*Exercise description*:
Exactly as given, transcribe each entry that follows.

■ ■ ■ ■ ■ ■ ■

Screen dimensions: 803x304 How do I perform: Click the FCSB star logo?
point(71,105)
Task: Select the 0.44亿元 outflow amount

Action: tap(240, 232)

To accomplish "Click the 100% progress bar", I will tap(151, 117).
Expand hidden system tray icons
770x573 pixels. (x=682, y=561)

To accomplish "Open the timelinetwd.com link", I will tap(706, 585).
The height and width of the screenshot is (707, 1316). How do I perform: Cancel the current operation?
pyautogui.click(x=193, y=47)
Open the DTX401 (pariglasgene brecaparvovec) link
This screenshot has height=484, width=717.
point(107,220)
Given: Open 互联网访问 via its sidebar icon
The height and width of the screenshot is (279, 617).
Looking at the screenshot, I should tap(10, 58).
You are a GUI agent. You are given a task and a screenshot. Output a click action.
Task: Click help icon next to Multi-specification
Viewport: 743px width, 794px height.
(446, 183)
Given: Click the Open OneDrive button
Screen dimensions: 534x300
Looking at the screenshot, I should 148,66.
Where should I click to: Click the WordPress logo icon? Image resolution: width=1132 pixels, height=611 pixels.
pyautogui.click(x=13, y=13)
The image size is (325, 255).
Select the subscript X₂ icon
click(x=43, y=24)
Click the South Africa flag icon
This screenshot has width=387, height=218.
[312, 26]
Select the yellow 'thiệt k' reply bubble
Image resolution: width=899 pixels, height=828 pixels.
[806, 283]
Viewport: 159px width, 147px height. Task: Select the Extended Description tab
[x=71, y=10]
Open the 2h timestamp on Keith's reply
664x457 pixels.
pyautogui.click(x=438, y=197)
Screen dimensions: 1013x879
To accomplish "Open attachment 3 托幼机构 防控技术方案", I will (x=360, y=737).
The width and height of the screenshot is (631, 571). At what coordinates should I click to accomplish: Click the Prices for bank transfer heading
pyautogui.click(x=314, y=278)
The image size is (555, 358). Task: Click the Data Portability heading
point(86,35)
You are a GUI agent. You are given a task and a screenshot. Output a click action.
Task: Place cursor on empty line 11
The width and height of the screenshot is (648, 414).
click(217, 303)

■ ■ ■ ■ ■ ■ ■

*Response*:
Screen dimensions: 803x304 How do I perform: Click the FCSB star logo?
point(71,105)
Task: Select the 0.44亿元 outflow amount

Action: tap(240, 232)

To accomplish "Click the 100% progress bar", I will tap(151, 117).
Expand hidden system tray icons
770x573 pixels. (x=682, y=561)

To accomplish "Open the timelinetwd.com link", I will tap(706, 585).
The height and width of the screenshot is (707, 1316). How do I perform: Cancel the current operation?
pyautogui.click(x=193, y=47)
Open the DTX401 (pariglasgene brecaparvovec) link
This screenshot has height=484, width=717.
point(107,220)
Given: Open 互联网访问 via its sidebar icon
The height and width of the screenshot is (279, 617).
Looking at the screenshot, I should tap(10, 58).
You are a GUI agent. You are given a task and a screenshot. Output a click action.
Task: Click help icon next to Multi-specification
Viewport: 743px width, 794px height.
(446, 183)
Given: Click the Open OneDrive button
Screen dimensions: 534x300
Looking at the screenshot, I should 148,66.
Where should I click to: Click the WordPress logo icon? Image resolution: width=1132 pixels, height=611 pixels.
pyautogui.click(x=13, y=13)
The image size is (325, 255).
Select the subscript X₂ icon
click(x=43, y=24)
Click the South Africa flag icon
This screenshot has width=387, height=218.
[312, 26]
Select the yellow 'thiệt k' reply bubble
Image resolution: width=899 pixels, height=828 pixels.
[806, 283]
Viewport: 159px width, 147px height. Task: Select the Extended Description tab
[x=71, y=10]
Open the 2h timestamp on Keith's reply
664x457 pixels.
pyautogui.click(x=438, y=197)
Screen dimensions: 1013x879
To accomplish "Open attachment 3 托幼机构 防控技术方案", I will (x=360, y=737).
The width and height of the screenshot is (631, 571). At what coordinates should I click to accomplish: Click the Prices for bank transfer heading
pyautogui.click(x=314, y=278)
The image size is (555, 358). Task: Click the Data Portability heading
point(86,35)
You are a GUI agent. You are given a task and a screenshot. Output a click action.
Task: Place cursor on empty line 11
The width and height of the screenshot is (648, 414).
click(217, 303)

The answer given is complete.